Plenary lecture 1
Friday 29 September 11:30~12:10 | Place: Convention hall A, B, C
    • The new biology of diabetes Dr. Domenico Accili is Professor of Medicine at Columbia University and Director of the Columbia University Diabetes and Endocrinology Research Center in New York City. Dr. Accili’s research has delved into the pathogenesis of diabetes, the integrated physiology of insulin action and mechanisms of pancreatic beta cell dysfunction. He is best known for the identification of a family of DNA-binding proteins (Foxo) that collectively regulate diverse pathophysiological processes, including liver glucose and lipid production, food intake, insulin production and adipogenesis. Recently, he discovered a new mechanism of beta cell dysfunction, namely dedifferentiation rather than cell death. He has received numerous awards, including the 2003 Lilly Award for Outstanding Scientific Achievement and 2017 Banting Award by the American Diabetes Association. In ICDM 2017, he will deliver a lecture entitled “The New Biology of Diabetes” based on his scientific journey.
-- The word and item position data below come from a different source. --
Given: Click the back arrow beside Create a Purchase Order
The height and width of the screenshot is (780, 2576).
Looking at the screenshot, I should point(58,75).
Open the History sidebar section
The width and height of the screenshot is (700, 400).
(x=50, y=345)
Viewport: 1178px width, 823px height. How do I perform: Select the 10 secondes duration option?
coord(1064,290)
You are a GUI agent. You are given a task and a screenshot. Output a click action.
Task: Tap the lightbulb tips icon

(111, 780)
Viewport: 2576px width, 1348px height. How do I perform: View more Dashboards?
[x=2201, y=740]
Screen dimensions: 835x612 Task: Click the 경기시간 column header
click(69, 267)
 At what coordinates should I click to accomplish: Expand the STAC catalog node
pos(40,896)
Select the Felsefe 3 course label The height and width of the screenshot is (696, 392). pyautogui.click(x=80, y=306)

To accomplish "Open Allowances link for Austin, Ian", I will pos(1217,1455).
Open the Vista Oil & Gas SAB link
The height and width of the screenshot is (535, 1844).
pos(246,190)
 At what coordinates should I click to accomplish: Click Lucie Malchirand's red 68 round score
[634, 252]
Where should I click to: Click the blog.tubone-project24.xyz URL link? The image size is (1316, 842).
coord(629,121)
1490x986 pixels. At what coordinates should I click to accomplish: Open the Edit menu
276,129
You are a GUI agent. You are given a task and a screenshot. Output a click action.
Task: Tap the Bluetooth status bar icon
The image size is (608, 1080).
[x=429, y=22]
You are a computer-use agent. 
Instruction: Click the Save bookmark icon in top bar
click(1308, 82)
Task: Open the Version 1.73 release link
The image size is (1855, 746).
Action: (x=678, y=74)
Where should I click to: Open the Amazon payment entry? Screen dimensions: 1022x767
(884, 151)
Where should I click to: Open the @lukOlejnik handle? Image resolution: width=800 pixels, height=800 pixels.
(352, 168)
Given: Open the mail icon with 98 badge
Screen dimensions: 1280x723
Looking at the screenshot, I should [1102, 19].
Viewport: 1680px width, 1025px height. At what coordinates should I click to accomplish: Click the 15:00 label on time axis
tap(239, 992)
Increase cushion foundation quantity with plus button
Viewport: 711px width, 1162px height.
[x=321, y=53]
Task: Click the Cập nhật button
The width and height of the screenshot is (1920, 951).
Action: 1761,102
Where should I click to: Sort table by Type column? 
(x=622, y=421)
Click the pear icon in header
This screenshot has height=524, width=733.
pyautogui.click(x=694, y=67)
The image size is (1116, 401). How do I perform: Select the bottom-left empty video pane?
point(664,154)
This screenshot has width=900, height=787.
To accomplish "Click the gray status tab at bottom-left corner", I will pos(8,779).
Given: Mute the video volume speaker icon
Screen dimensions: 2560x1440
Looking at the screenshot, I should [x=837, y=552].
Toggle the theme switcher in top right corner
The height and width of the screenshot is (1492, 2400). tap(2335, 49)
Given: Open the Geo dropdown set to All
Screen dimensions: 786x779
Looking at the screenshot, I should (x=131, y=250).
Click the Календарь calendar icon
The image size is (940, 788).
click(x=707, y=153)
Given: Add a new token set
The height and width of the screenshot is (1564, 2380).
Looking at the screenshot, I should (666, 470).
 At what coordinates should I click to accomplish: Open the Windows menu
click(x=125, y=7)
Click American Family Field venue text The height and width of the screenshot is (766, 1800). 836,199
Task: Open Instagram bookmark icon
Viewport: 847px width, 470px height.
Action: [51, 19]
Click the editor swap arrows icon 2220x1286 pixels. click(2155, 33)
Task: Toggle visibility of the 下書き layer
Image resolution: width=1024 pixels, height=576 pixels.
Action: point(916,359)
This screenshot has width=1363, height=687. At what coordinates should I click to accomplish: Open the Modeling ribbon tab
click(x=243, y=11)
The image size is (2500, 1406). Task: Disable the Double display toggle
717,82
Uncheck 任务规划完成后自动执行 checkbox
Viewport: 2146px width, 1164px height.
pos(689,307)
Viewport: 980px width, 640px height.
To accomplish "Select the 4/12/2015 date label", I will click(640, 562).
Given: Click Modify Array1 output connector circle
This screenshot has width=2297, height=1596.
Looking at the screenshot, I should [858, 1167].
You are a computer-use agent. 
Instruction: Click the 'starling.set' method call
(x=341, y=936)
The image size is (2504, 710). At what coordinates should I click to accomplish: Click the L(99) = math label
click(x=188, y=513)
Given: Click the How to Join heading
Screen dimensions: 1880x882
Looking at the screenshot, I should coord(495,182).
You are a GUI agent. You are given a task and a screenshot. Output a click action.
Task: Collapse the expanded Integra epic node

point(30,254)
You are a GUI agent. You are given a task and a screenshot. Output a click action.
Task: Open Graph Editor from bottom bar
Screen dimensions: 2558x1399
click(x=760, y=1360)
Domenico Accili Columbia University, USA PL1 The new biology of diabetes
Plenary lecture 2
Friday 29 September 14:00~14:40 | Place: Convention hall A, B, C
    • The role of mitochondrial proteostasis in complex human diseases Dr. Min Ho Shong is Professor of Medicine at Chungnam National University and President of the Chungnam National University Hospital. His main research interest is the nexus of mitochondria and metabolic disorders. Because the role of mitochondrial dysfunction in both rare inherited diseases and common complex disorders linked to aging, understanding mitochondrial homeostasis in general, and mitochondrial stress pathways in particular, has become not only a scientific priority but also an issue of high medical relevance. In ICDM 2017, he will talk about the role of mitochondrial proteostasis in complex human diseases. The insight gained from his work will mechanistically define the mitochondrial unfolded protein response, which can be a useful target for the treatment of human diseases.
Minho Shong Chungnam National University, Korea PL2 The role of mitochondrial proteostasis in complex human diseases
Plenary lecture 3
Saturday 30 September 11:20~12:00 | Place: Convention hall A, B, C
    • Are glucose-lowering medications safe? Dr. Philip Home is Professor of Diabetes Medicine at Newcastle University, UK. He was Vice-chair of the NICE Appraisal Committee, the UK drug reimbursement advisory committee and Consultant Physician in Newcastle (both to 2011), and has been Clinical Lead to UK and International Diabetes Federation guidelines. He was previously President of IDF Europe and Vice-President of the IDF. Continuing this research career in Newcastle upon Tyne, initially under the guidance of George Alberti, he has published over 390 papers, books and reviews on aspects of diabetes, from basic studies on metabolism to RCTs of new therapies, and aspects of the organization and delivery of diabetes health-care. He is well-known for the RECODRD trial to examine the cardiovascular safety of rosiglitazone. In ICDM 2017, he will give us a lecture on the safety issues of anti-diabetic drugs based on his experience on clinical research for diabetes management.
Philip Home Newcastle University, UK PL3 Are glucose-lowering medications safe?